鹽酸13－己基小檗堿對T淋巴細(xì)胞活化和角質(zhì)形成細(xì)胞細(xì)胞因子產(chǎn)生的影響

宋莎莎 李新宇 王永芳 徐蘭芳 唐美育 鄭家潤

濕疹、皮炎及銀屑病等一類炎癥相關(guān)性皮膚病是皮膚科常見病。該類疾病通常由活化的T淋巴細(xì)胞介導(dǎo)免疫紊亂引起，多種免疫細(xì)胞及表皮角質(zhì)形成細(xì)胞共同參與發(fā)病過程［1］。表皮角質(zhì)形成細(xì)胞不僅是浸潤的T淋巴細(xì)胞免疫攻擊的靶細(xì)胞，而且是皮膚免疫反應(yīng)中的積極參與者。角質(zhì)形成細(xì)胞在靜息狀態(tài)其免疫－炎癥介質(zhì)呈低表達(dá)狀，一旦受到來自活化T細(xì)胞表達(dá)的TNF－α、IFN－γ等細(xì)胞因子或致炎信號刺激，它能表達(dá)過量的炎癥介質(zhì)如IL－8和TNF－α等［2］。此外，疾病狀態(tài)下巨噬細(xì)胞表達(dá)的IL－1等趨化因子也是強有力的致炎因子。細(xì)胞因子和炎癥介質(zhì)間形成的復(fù)雜網(wǎng)絡(luò)是導(dǎo)致炎癥性皮膚病免疫病理損傷的重要因素，調(diào)節(jié)免疫細(xì)胞和角質(zhì)形成細(xì)胞引起或使之持續(xù)的炎癥事件是重要的治療手段。
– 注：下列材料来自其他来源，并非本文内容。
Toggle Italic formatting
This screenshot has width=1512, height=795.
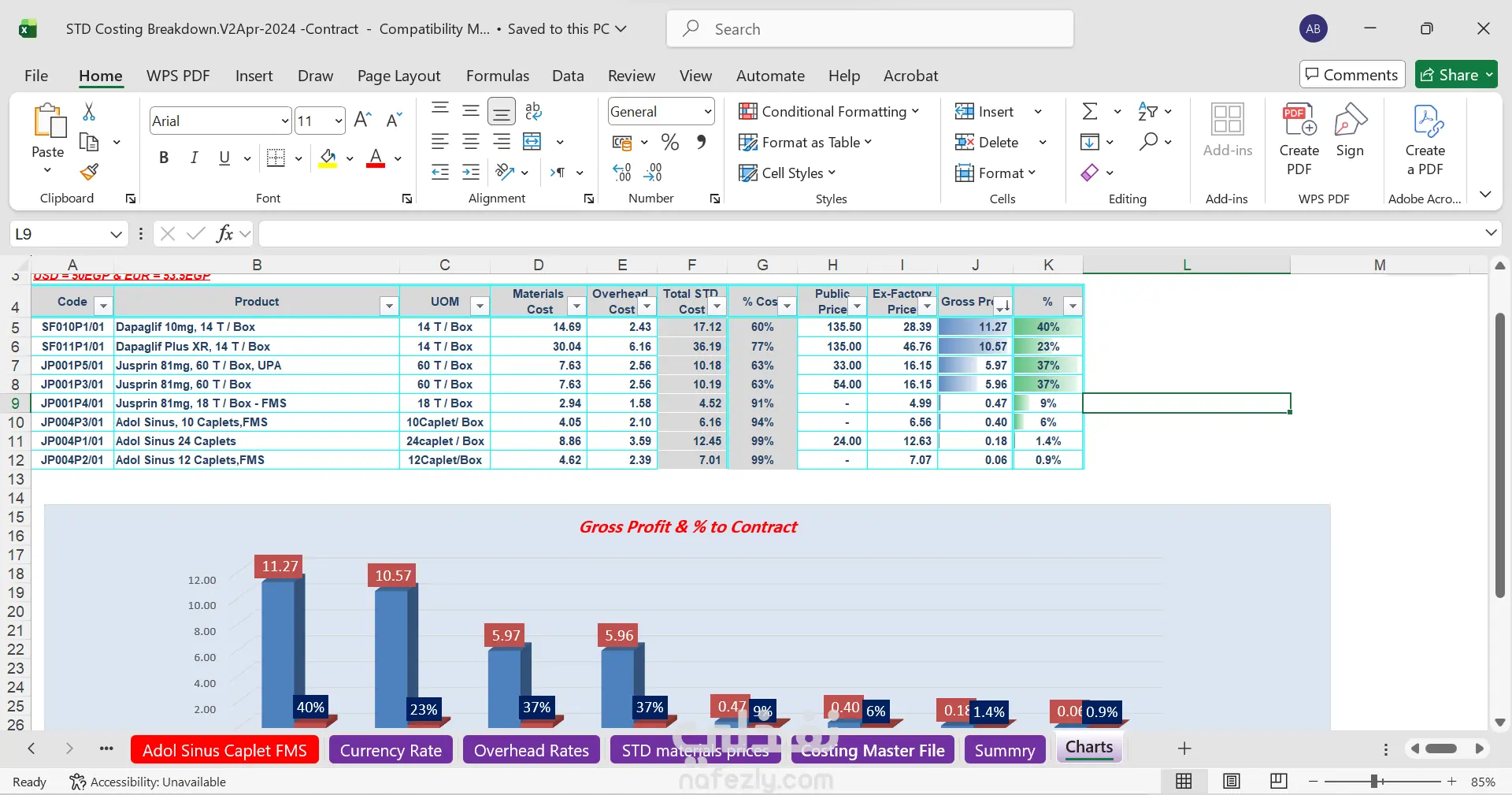tap(194, 158)
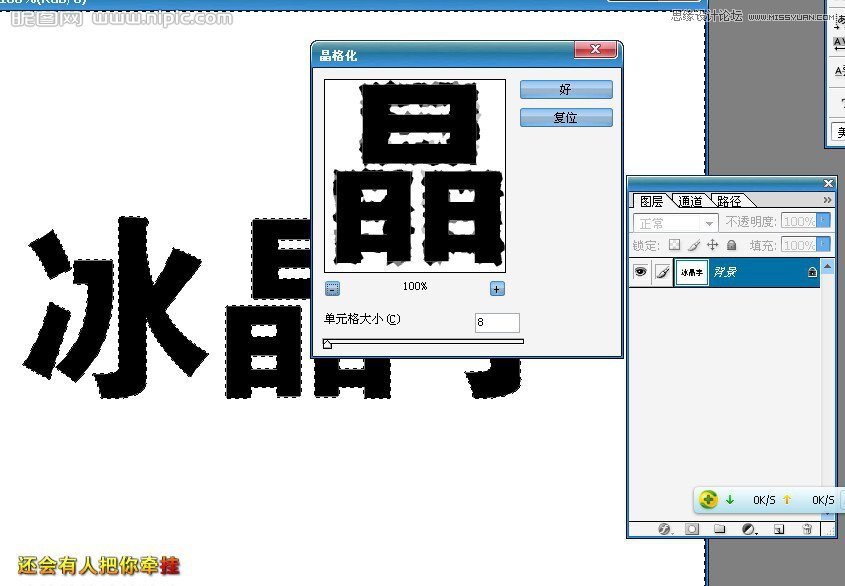Switch to the 路径 tab

[729, 201]

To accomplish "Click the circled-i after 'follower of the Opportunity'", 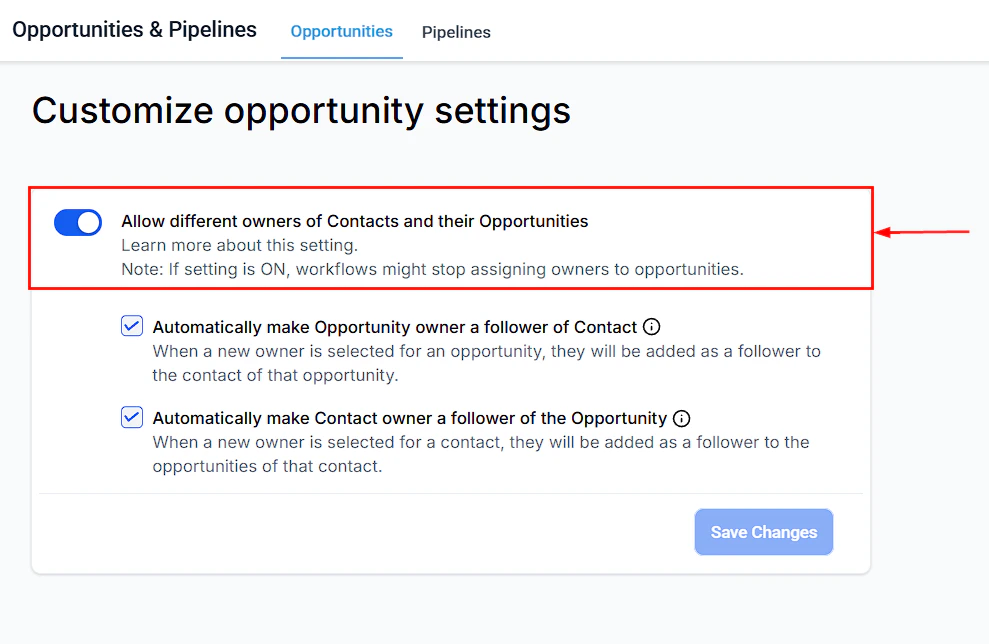I will pyautogui.click(x=681, y=417).
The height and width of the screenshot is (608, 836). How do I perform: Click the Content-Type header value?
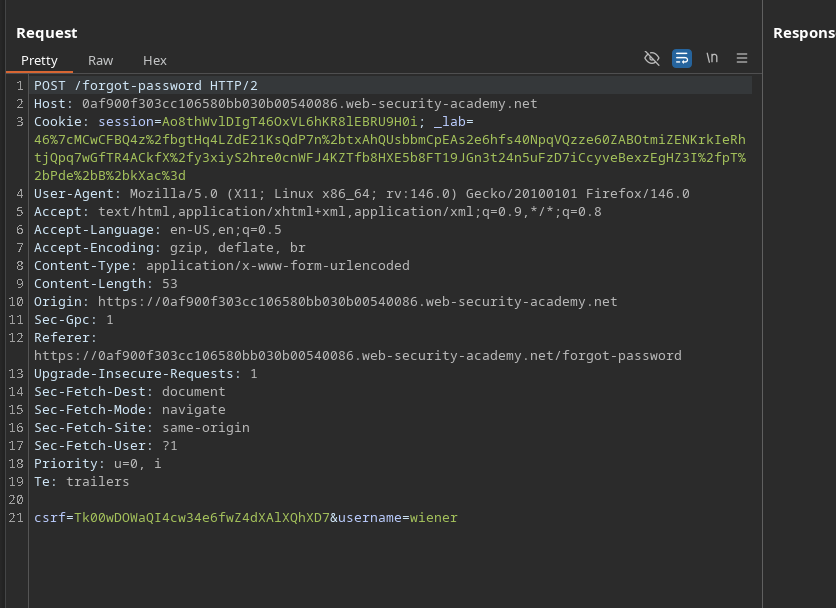(277, 266)
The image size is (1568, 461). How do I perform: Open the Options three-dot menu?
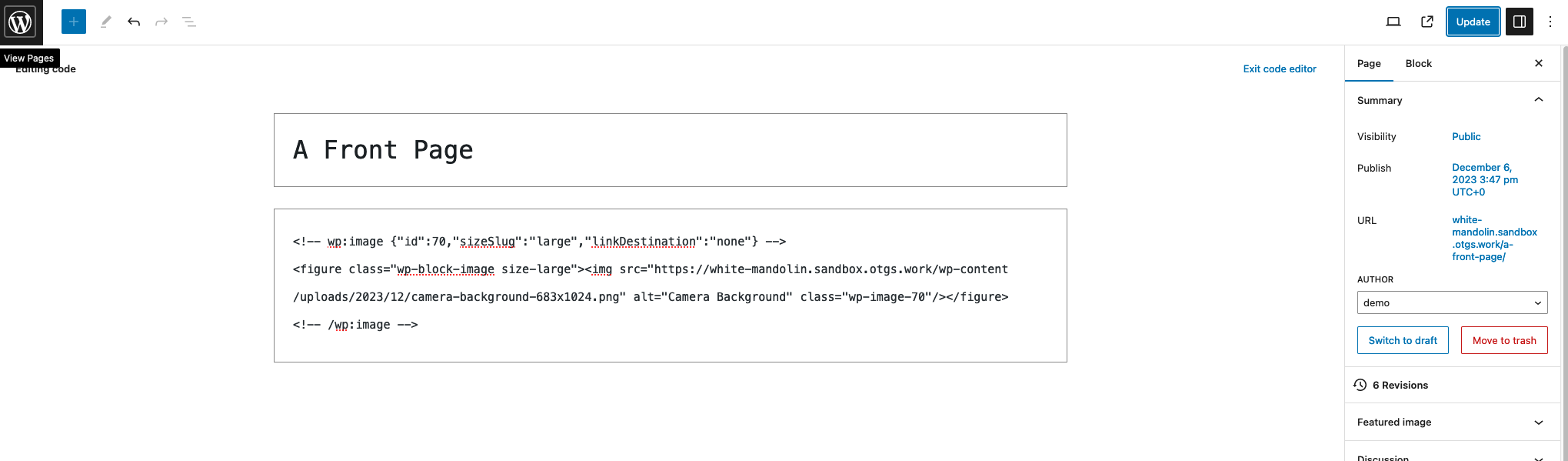1550,22
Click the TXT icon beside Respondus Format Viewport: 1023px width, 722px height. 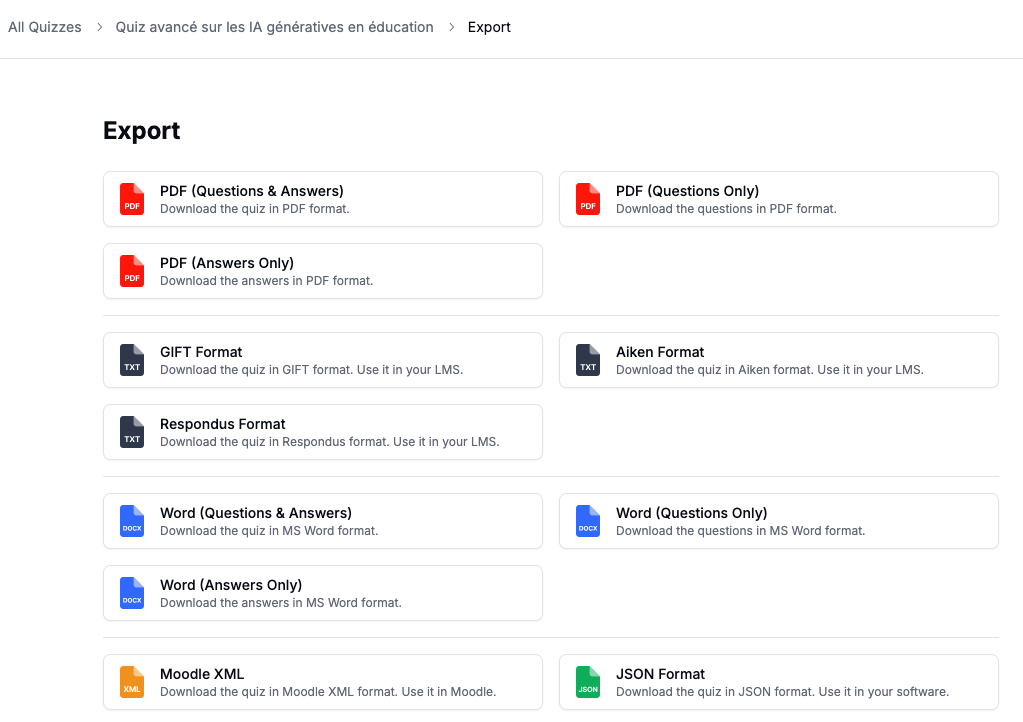pos(132,432)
小檗堿為毛莨科黃連屬植物黃連的根狀莖中提取的主要有效成分，是傳統(tǒng)抗菌藥，并有抗炎等生物活性。鹽酸13－己基小檗堿是鹽酸小檗堿的衍生物。本實驗室前期研究發(fā)現(xiàn)，該化合物具有較強的抗炎、抗菌和抗皰疹病毒等活性［3，4］。為了探索該化合物針對炎癥性皮膚病的抗炎作用靶點，為進(jìn)一步研發(fā)提供實驗依據(jù)，本研究以體外培養(yǎng)的永生化角質(zhì)形成細(xì)胞株HaCaT細(xì)胞、小鼠脾臟T淋巴細(xì)胞和腹腔巨噬細(xì)胞為靶細(xì)胞，在體外培養(yǎng)誘導(dǎo)體系中探討鹽酸13－己基小檗堿對T淋巴細(xì)胞活化，以及IL－8、TNF－α和IL－1β產(chǎn)生的影響，同時與他克莫司、雷公藤內(nèi)酯醇和丙酸氯倍他索做對照研究。

材料與方法

1．材料:(1)細(xì)胞株和動物:人表皮角質(zhì)形成細(xì)胞永生化株HaCaT(ATCC);清潔級C57BL/6小鼠(雌雄各半，8～12周齡，購于南通大學(xué))。(2)藥物和試劑:鹽酸13－己基小檗堿(中國藥科大學(xué)李耐三教授提供，含量99．36%);他克莫司(浙江萬馬藥業(yè)有限公司提供，含量99．4%);雷公藤內(nèi)酯醇(中國醫(yī)學(xué)科學(xué)院皮膚病研究所藥物研究室提供，含量99.78%);丙酸氯倍他索(天津藥業(yè)集團(tuán)有限公司提供，含量98．2%);重組人腫瘤壞死因子 －α(rhTNF－α，美國 Peprotech);伴刀豆球蛋白A(ConA，Sigma);脂多糖(LPS，Sigma);人TNF－α、IL－8和小鼠IL－1βELISA檢測試劑盒(R＆D公司生產(chǎn)，北京四正柏生物有限公司分裝)。(3)儀器:312nm窄波UVB照射儀(德國Waldmann－medizintechnik公司)。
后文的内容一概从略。